> [Actions to take]
**1)** In the Parkinson's autophagy article, which journal published the study?
**2)** List the institutions that the Parkinson's autophagy article says carried out the research.
**3)** Extend the Parkinson's autophagy article from its last sentence.

Start of Extracted text

These findings offer potential targets for new treatments, per the researchers.
“We discovered surprising ways those cellular ‘garbage bags’ are created and how this group of proteins is regulated,” Michael Lazarou, PhD, who co-led the research at WEHI’s Parkinson’s Disease Research Centre in Australia, said in a news story from the institution. The work was done by a team from WEHI and researchers at the University of California, Berkeley in the U.S. and the Max Planck Institute in Germany.
“Crucially, we found the switch that kickstarts the process,” Lazarou said.
According to the researchers, as one part of this protein complex changes shape and releases a small fatty molecule, it allows another part to produce a signal that helps control autophagy, the process by which unwanted material is broken down. That material is turned into building blocks that can be reused and built upon.
“Now [that] we know how this recycling process is switched on we hope that knowledge will in future lead to new treatments that can turn on that process to promote healthy ageing and target diseases like Parkinson’s and beyond,” Lazarou said.
The study, “Structural pathway for PI3-kinase regulation by VPS15 in autophagy,” was published in the journal Science as an international effort.
Researchers wanted to learn how to ‘fix’ process when it breaks
In Parkinson’s, nerve cell death is linked to toxic alpha-synuclein protein buildup, which forms clumps known as Lewy bodies. Usually, unwanted materials like Lewy bodies are cleared through autophagy. However, this process appears dysfunctional in neurodegenerative diseases, contributing to disease progression.
“We know that cellular recycling is absolutely fundamental to our overall health but we’ve struggled to understand precisely how this complex process is regulated — and how we can fix it when it breaks,” said Lazarou, an associate professor at Monarch University.
The researchers already knew that a protein complex called PI3KC3-C1 plays crucial roles in autophagy. This complex includes different proteins, or enzymes, such as VPS15 and VPS34.

End of Extracted text
Start of Data for review

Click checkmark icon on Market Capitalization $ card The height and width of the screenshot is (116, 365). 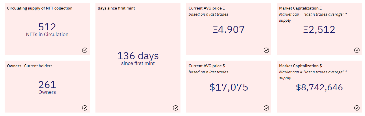357,108
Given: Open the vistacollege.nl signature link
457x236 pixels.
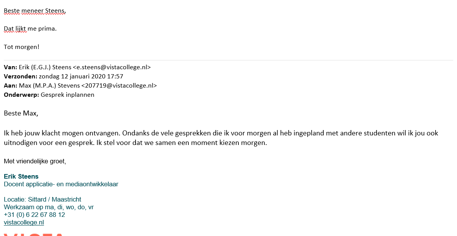Looking at the screenshot, I should (x=24, y=222).
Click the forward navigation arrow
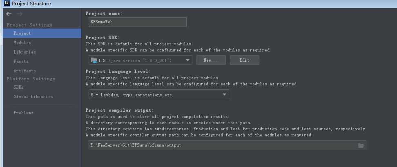This screenshot has width=397, height=167. pyautogui.click(x=20, y=14)
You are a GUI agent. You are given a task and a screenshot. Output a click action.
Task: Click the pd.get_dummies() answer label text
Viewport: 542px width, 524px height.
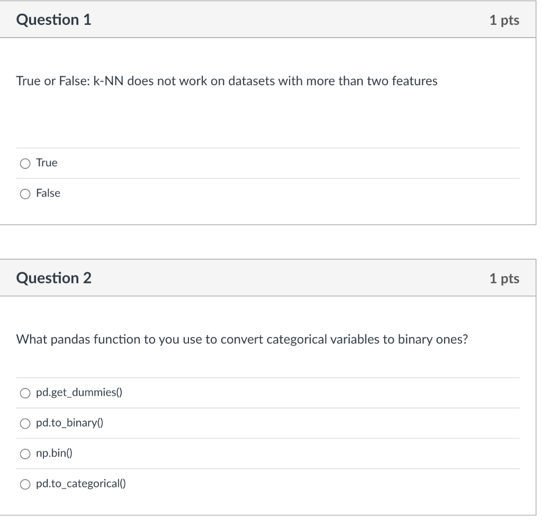coord(79,393)
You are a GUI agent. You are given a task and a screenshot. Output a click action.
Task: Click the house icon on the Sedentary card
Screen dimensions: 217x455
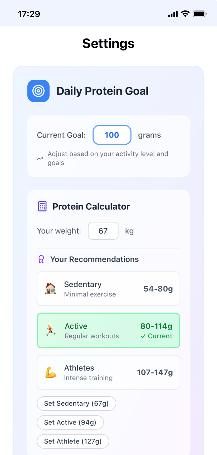click(50, 289)
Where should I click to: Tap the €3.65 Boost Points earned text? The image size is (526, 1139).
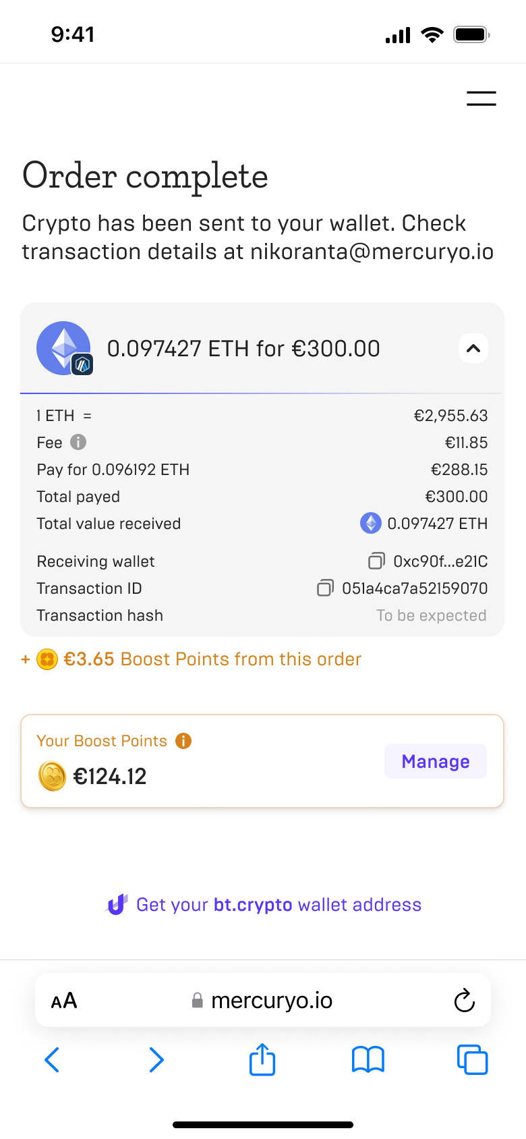tap(212, 659)
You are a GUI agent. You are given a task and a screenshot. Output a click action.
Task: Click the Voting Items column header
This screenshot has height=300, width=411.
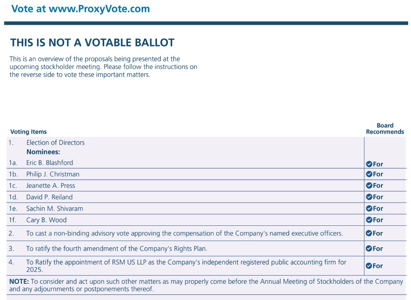[29, 132]
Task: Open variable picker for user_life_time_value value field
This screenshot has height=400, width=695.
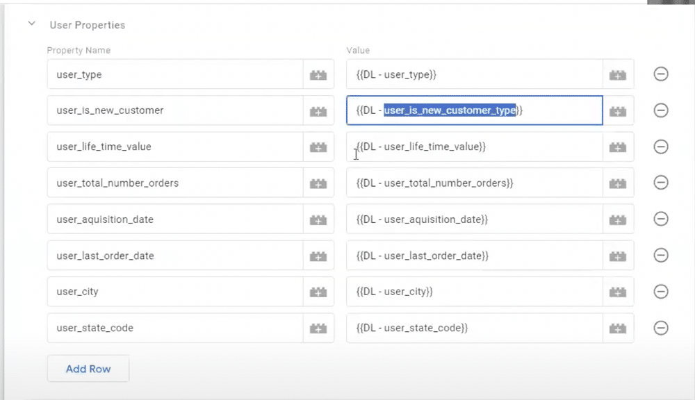Action: (617, 147)
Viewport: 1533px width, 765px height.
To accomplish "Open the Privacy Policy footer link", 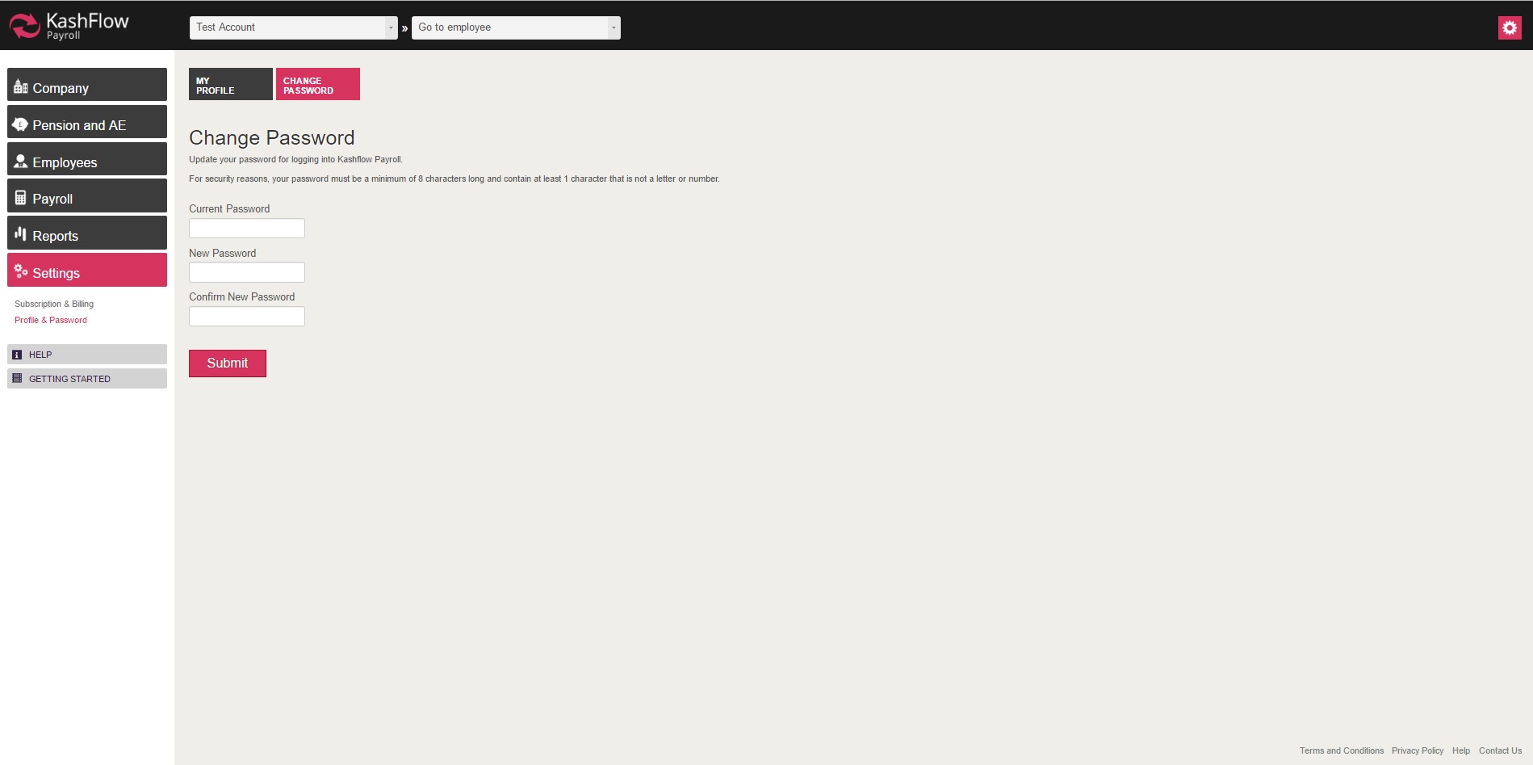I will point(1417,750).
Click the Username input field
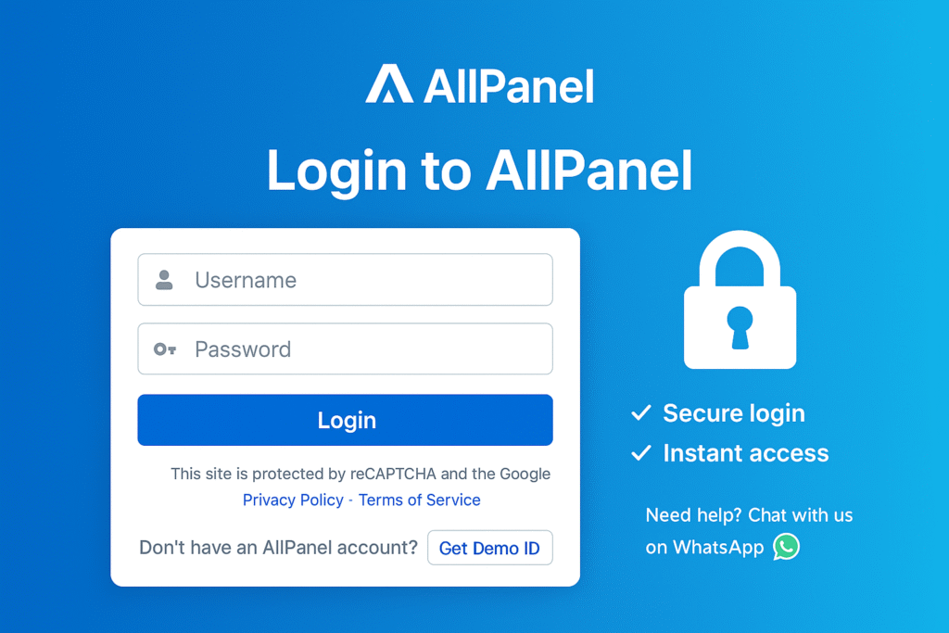This screenshot has width=949, height=633. tap(345, 279)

End of Data for review

> [Replies]
**1)** Science

**2)** WEHI, the University of California, Berkeley, and the Max Planck Institute

**3)**
However, until now, scientists did not know how PI3KC3-C1 is turned on and off. Knowing this could allow researchers to better understand autophagy and find new targets to treat neurodegenerative diseases in which the process does not work as intended.
These findings show in … detail how the [molecular switch] is activated. … We elucidated a structural pathway of enzyme activation.
Using an imaging technique called cryo-electron microscopy, the team found that, in its inactive form, VPS15 keeps the complex in an inactive state and hides a fatty molecule called myristate. VPS15 binds strongly to a cellular energy molecule called GTP, which helps keep the complex inactive in the cell.
However, when the enzyme is activated, the myristate is released, and VPS34 helps produce a molecule called PI3P on cell membranes, a signal that controls autophagy.
“These findings show in … detail how the VPS34 lipid kinase is activated in the context of a complete PI3K complex,” the researchers wrote. “We elucidated a structural pathway of enzyme activation.”
The research was funded by an international grant from the Aligning Science Across Parkinson’s network, which promotes collaboration, open data sharing, and transparency to speed discoveries and find a cure for Parkinson’s.